Your mention of Vincenzo Galileo's use of 18:17 to approach a 12-EDO
semitone, actually more accurate on a lute than the logarithmically
correct fret spacing according to Mark Lindley because of fretting
pressure, reminds me of my idea for a 21st-century fretting solution:
just use successive ratios of 25:24. However, I'll refrain from
calling this "JI"; formal RI plus a bit of octave stretching is more
like it.

While I much regret not mentioning Dave Keenan's definition in my
earlier post on "What is JI," I'm delighted that my omission prompted
others to remedy this fault, calling attention to a viewpoint that
deserves to be noticed whenever this topic comes up.

For now, while I consider a longer post on "What JI means to me,"
please let me add that you have frequently made it clear that you set
no arbitrary limits on JI, literally or figuratively, but like me have
been intrigued by writers such as Fabio Colonna who discuss higher
primes and integer ratios.

Recently I have felt a special wonder at reading Kathleen Schlesinger,
and seeing her mention many of my favorite ratios -- in 1939. Maybe
I'd compare her treatise on _The Greek Aulos_ to some late
16th-century Italian efforts to achieve a dramatic music along Greek
lines -- the origins of the opera, of course.

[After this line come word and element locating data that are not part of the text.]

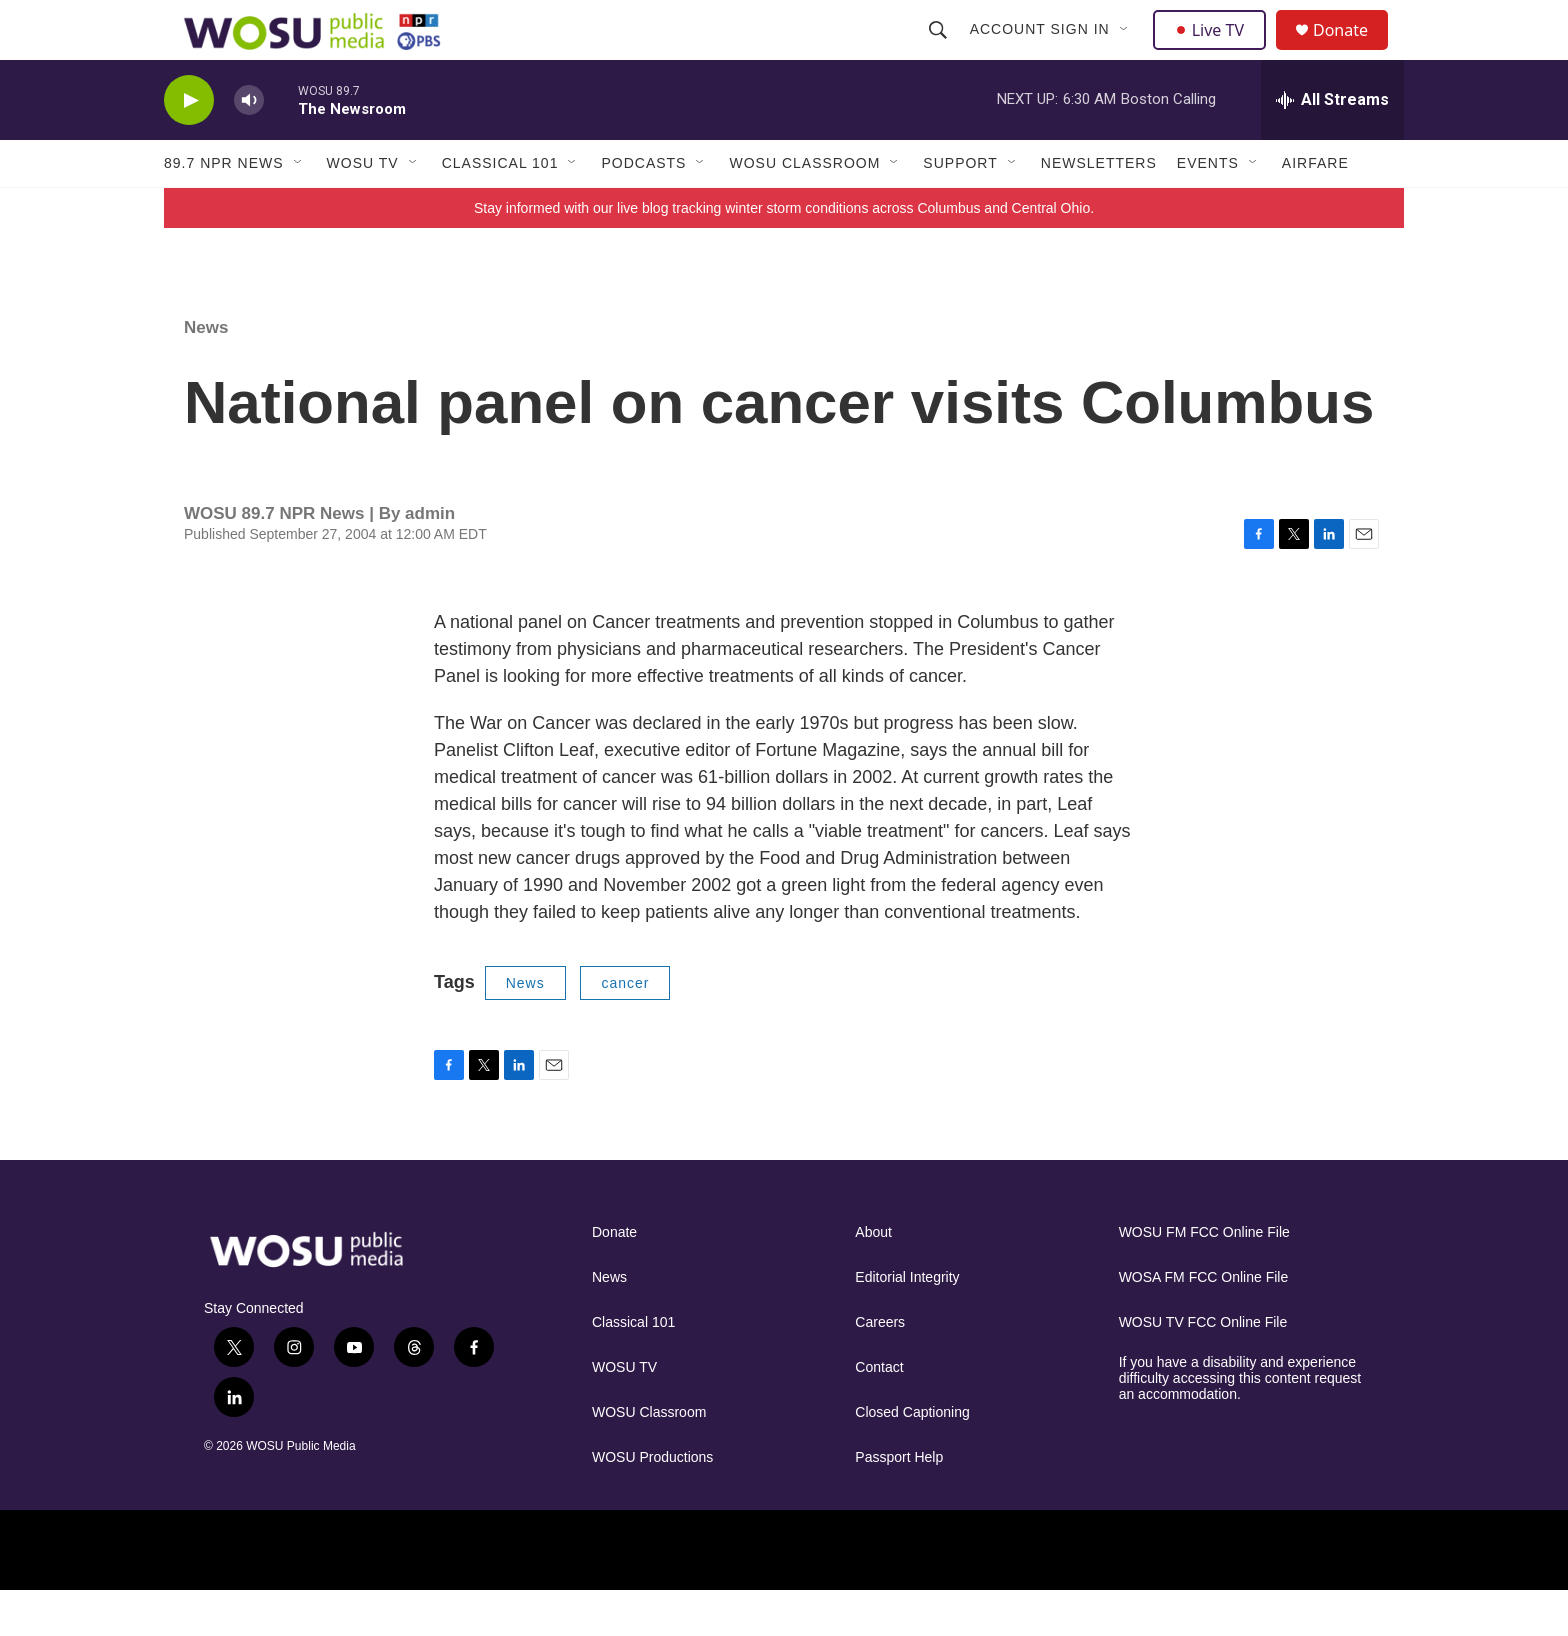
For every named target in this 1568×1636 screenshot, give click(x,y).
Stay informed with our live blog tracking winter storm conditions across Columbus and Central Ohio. (784, 253)
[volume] (249, 145)
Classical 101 (500, 208)
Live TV (1215, 52)
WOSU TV (363, 208)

Anyway, this is mainly to say thanks, for your most recent reply and
your many contributions.

Most appreciatively,

Margo Schulter
mschulter@value.net

P.S. Aside to Jon Wild: the distinction you report in Aristoxenos between
the simple and composite use of an interval such as the ditone or major
third very much reminds me of the Vicentino-Lusitano controversy (does any
use of a melodic minor or major third represent an element of the
chromatic or enharmonic genus, so that almost all music is actually
"mixed" rather than diatonic?). Here Lusitano and later Zarlino took the
position you report, arguing that the chromatic semitone and enharmonic
diesis are characteristic of these genera, while major and minor thirds
are also routine as composite intervals in the diatonic.